Seven annual Biblical festivals, called by the name miqra ("called assembly") in Hebrew and "High Sabbath" in English, serve as supplemental testimonies to Sabbath. These are recorded in the books of Exodus and Deuteronomy and do not necessarily occur on the Sabbath. They are observed by Jews and a minority of Christians. Three of them occur in spring: the first and seventh days of Passover, and Pentecost. Four occur in fall, in the seventh month, and are also called Shabbaton: the Christian Feast of Trumpets; Yom Kippur, "Sabbath of Sabbaths"; and the first and eighth days of Tabernacles.
The year of Shmita (Hebrew שמיטה, literally, "release"), also called Sabbatical Year, is the seventh year of the seven-year agricultural cycle mandated by the Torah for the Land of Israel. During Shmita, the land is to be left to lie fallow. A second aspect of Shmita concerns debts and loans: when the year ends, personal debts are considered nullified and forgiven.
Jewish Shabbat is a weekly day of rest cognate to Christian Sabbath, observed from sundown on Friday until the appearance of three stars in the sky on Saturday night; it is also observed by a minority of Christians. Customarily, Shabbat is ushered in by lighting candles shortly before sunset, at halakhically calculated times that change from week to week and from place to place.
The new moon, occurring every 29 or 30 days, is an important separately sanctioned occasion in Judaism and some other faiths. It is not widely regarded as Sabbath, but some Hebrew Roots and Pentecostal churches, such as the native New Israelites of Peru and the Creation Seventh Day Adventist Church, do keep the day of the new moon as Sabbath or rest day, from evening to evening. New-moon services can last all day.
In South Africa, Christian Boers have celebrated December 16, the Day of the Vow (now called the Day of Reconciliation, as annual Sabbath (holy day of thanksgiving) since 1838, commemorating a famous Boer victory over the Zulu Kingdom.
Many early Christian writers from the 2nd century, such as pseudo-Barnabas, Irenaeus, Justin Martyr and Hippolytus of Rome followed rabbinic Judaism (the Mishna) in interpreting Sabbath not as a literal day of rest but as a thousand-year reign of Jesus Christ, which would follow six millennia of world history.[34]
Secular use of "Sabbath" for "rest day", while it usually refers to Sunday, is often stated in North America to refer to different purposes for the rest day than those of Christendom.
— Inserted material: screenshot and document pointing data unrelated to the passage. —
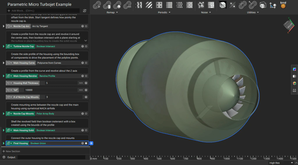Viewport: 298px width, 165px height.
Task: Click the settings gear next to Output
Action: [x=4, y=157]
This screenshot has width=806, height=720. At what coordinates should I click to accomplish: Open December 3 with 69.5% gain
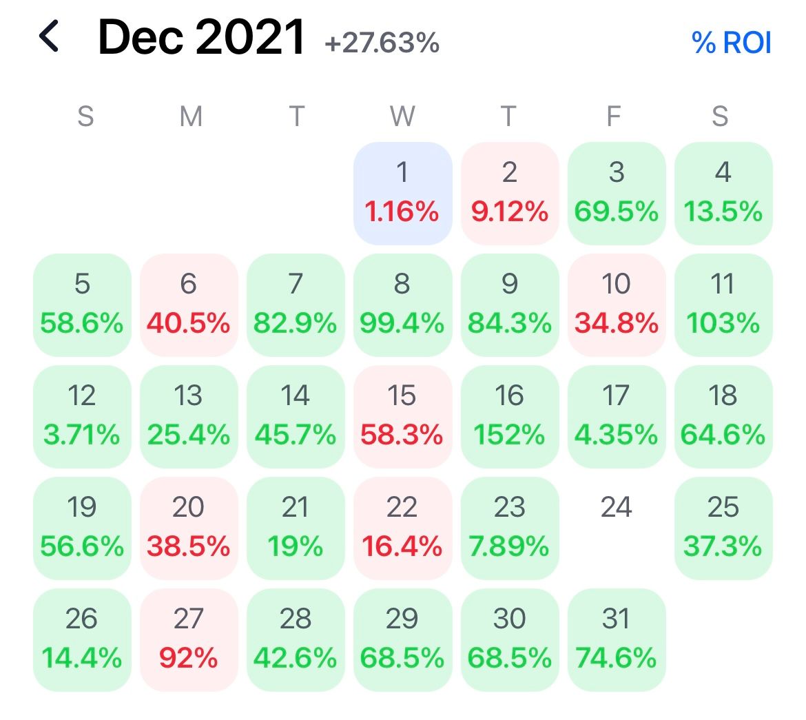point(617,194)
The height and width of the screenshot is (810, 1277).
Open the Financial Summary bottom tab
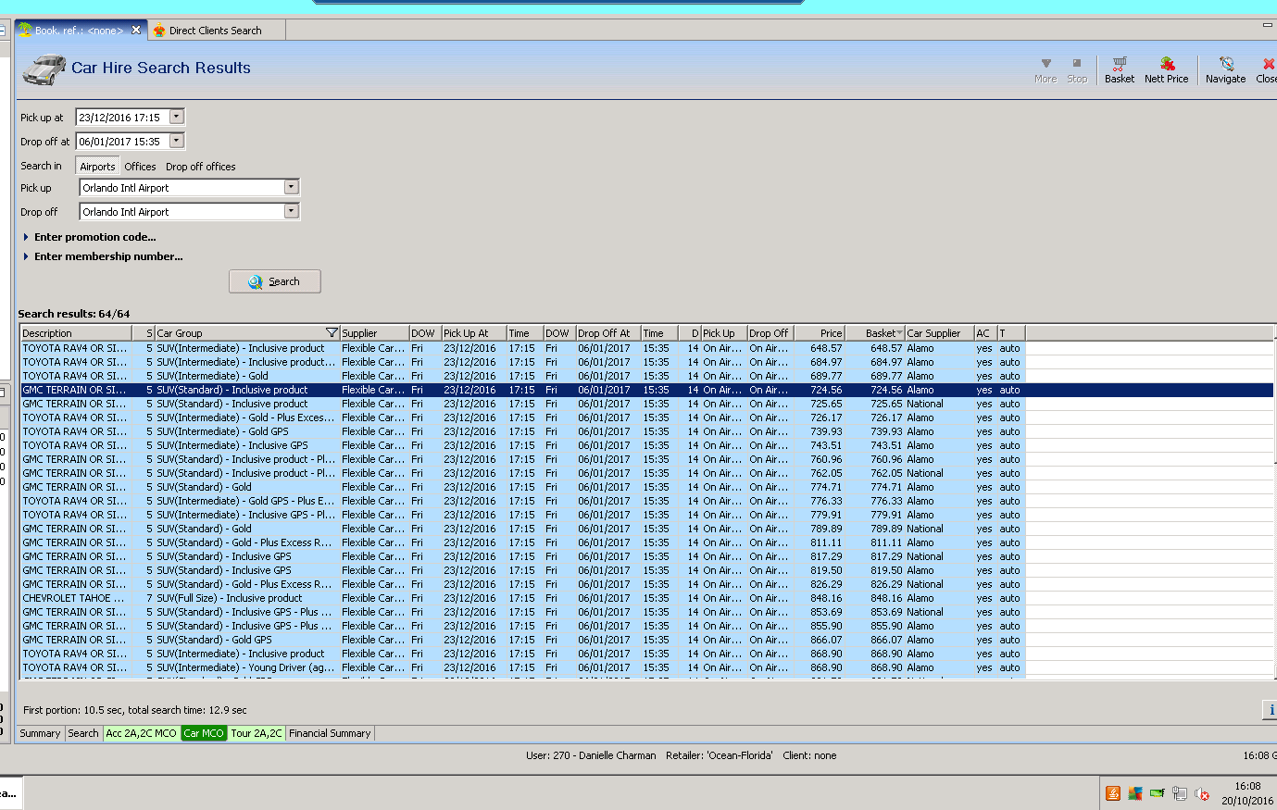click(x=330, y=733)
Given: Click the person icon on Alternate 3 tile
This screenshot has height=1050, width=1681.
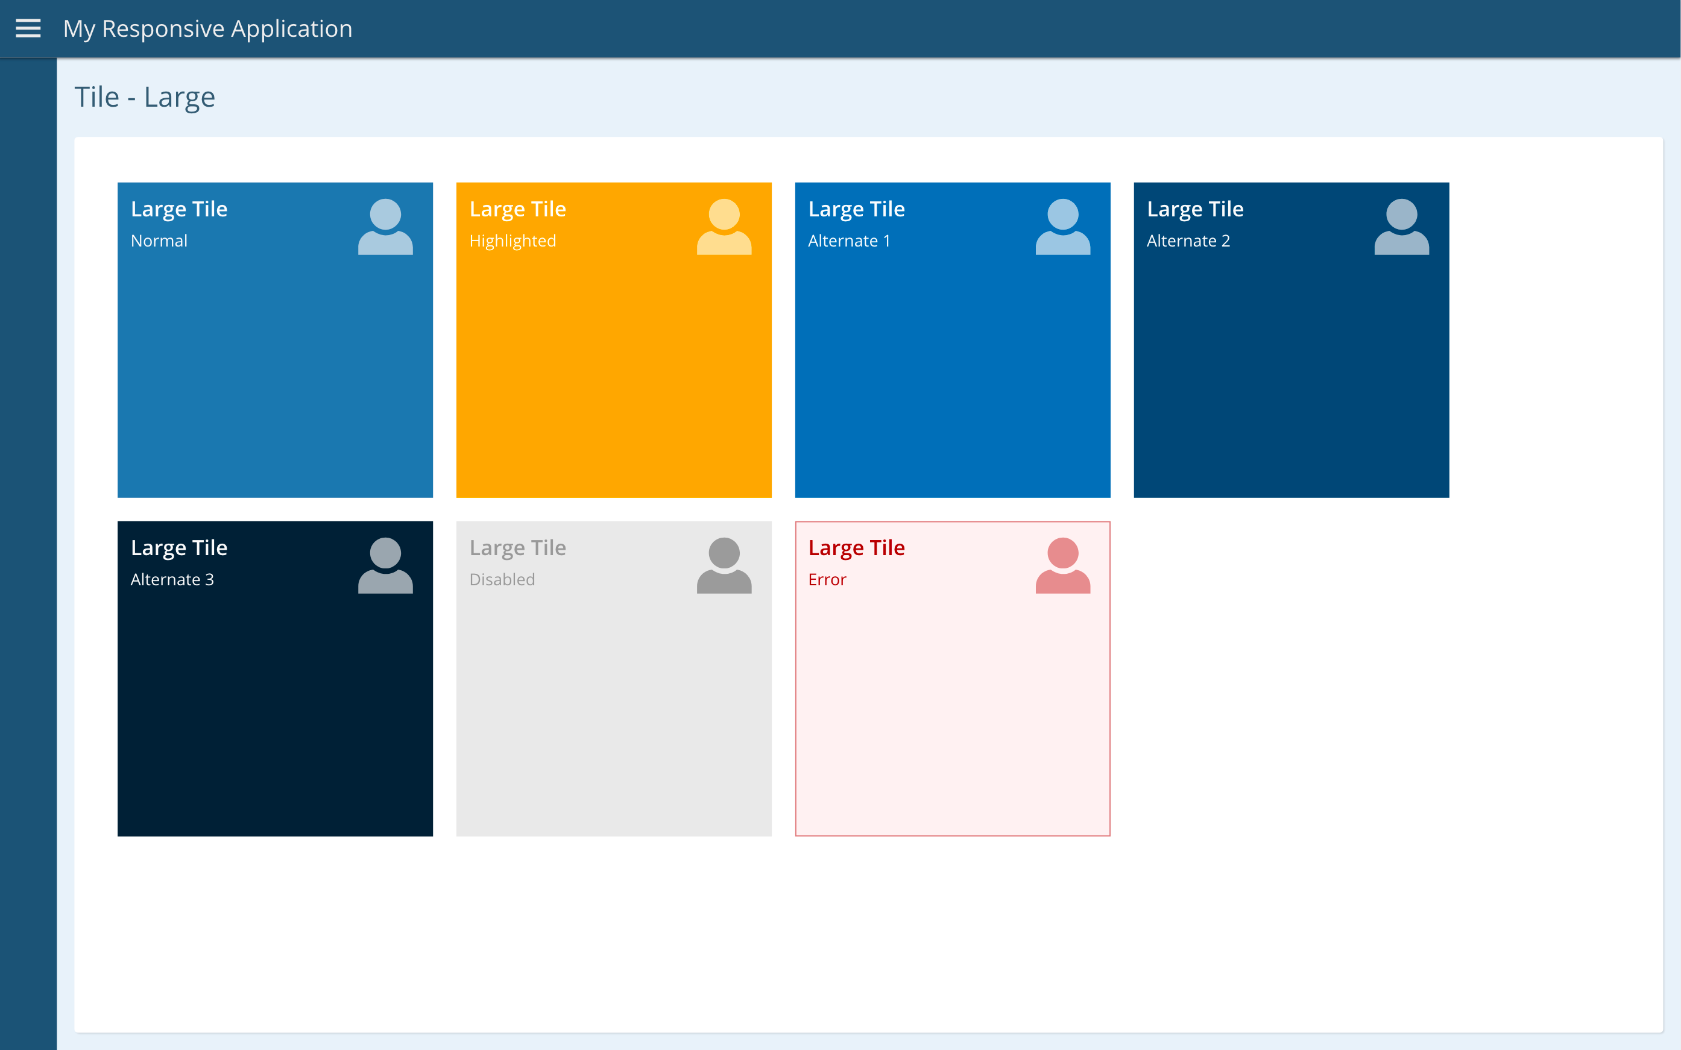Looking at the screenshot, I should click(386, 565).
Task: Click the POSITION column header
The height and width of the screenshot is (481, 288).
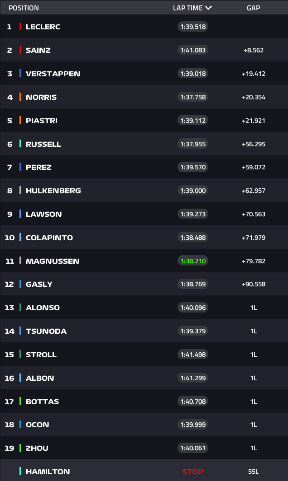Action: tap(24, 8)
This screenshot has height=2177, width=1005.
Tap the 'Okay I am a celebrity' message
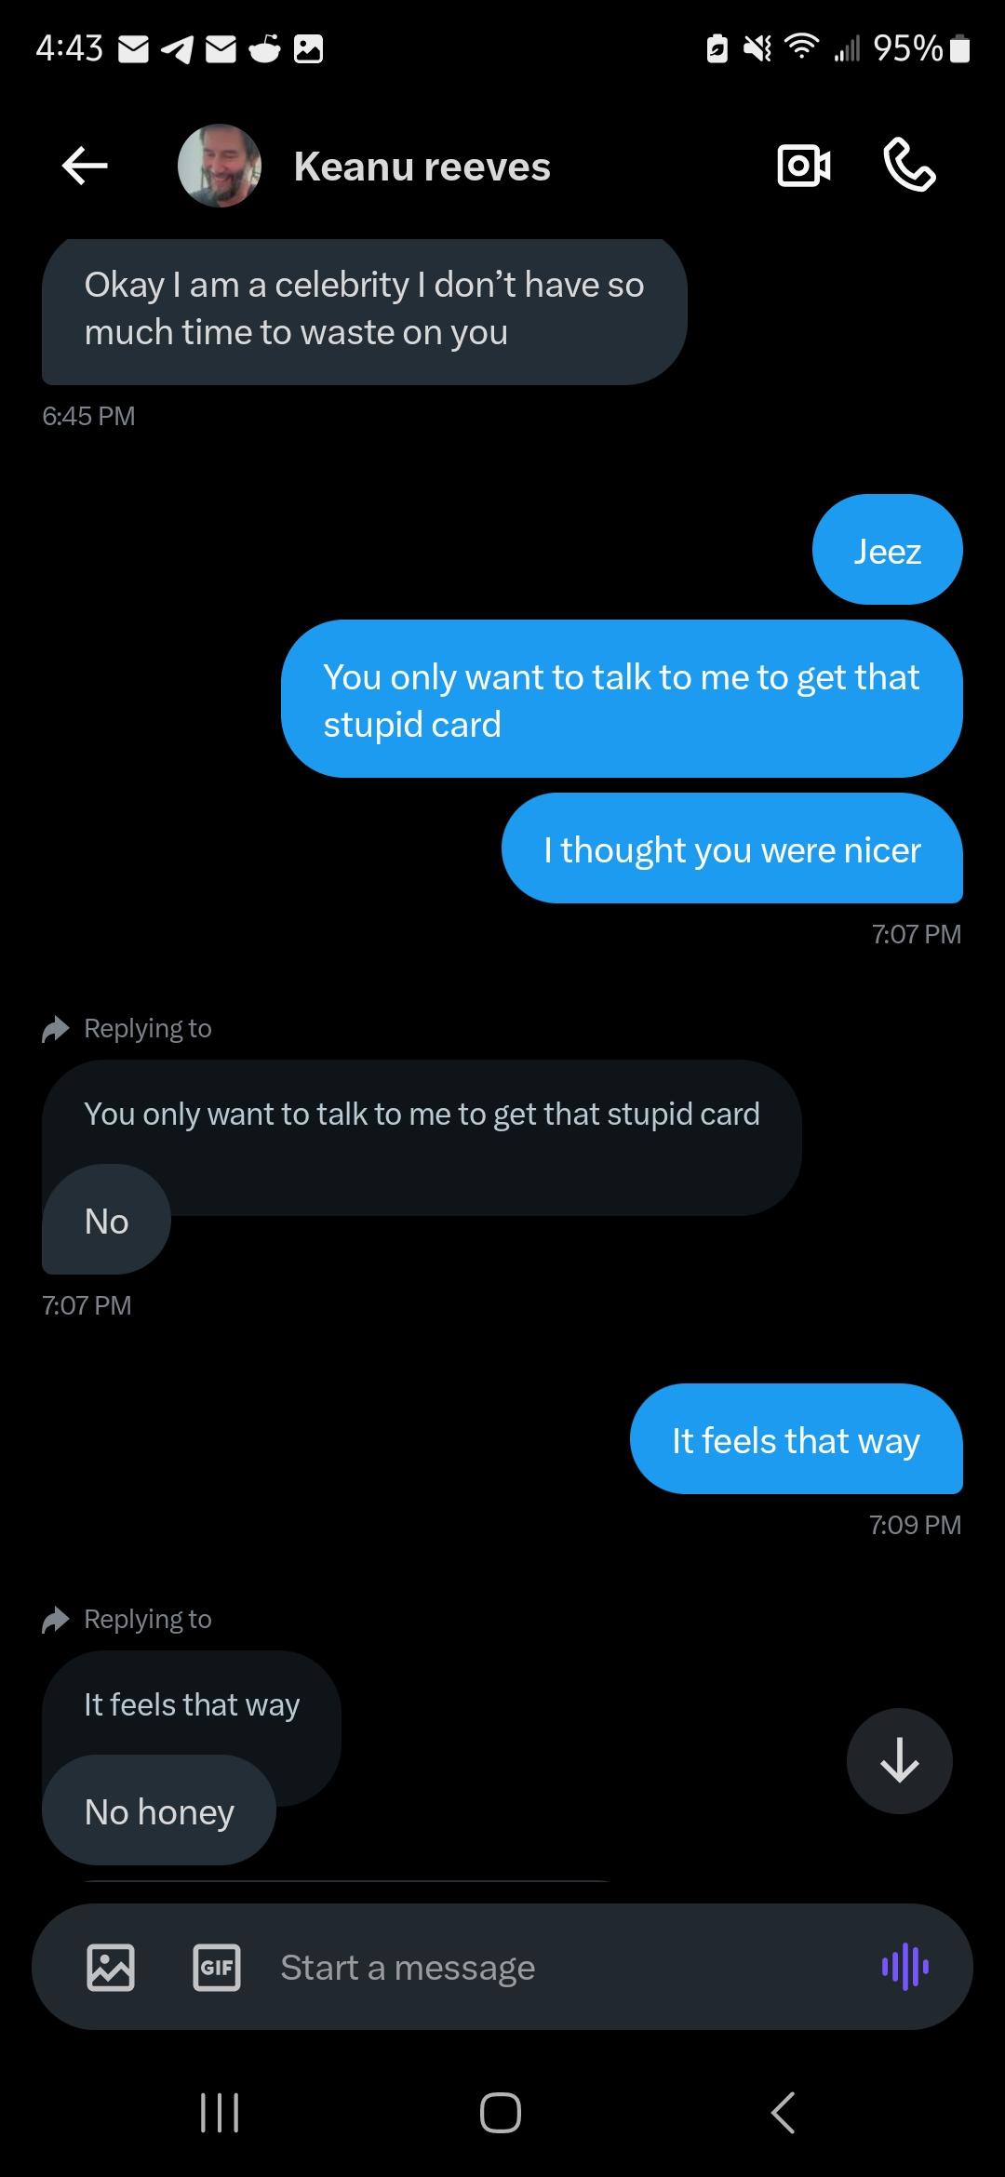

In McGowan v. Maryland (1961), the Supreme Court of the United States held that contemporary Maryland blue laws (typically, Sunday rest laws) were intended to promote the secular values of "health, safety, recreation, and general well-being" through a common day of rest, and that this day coinciding with majority Christian Sabbath neither reduces its effectiveness for secular purposes nor prevents adherents of other religions from observing their own holy days.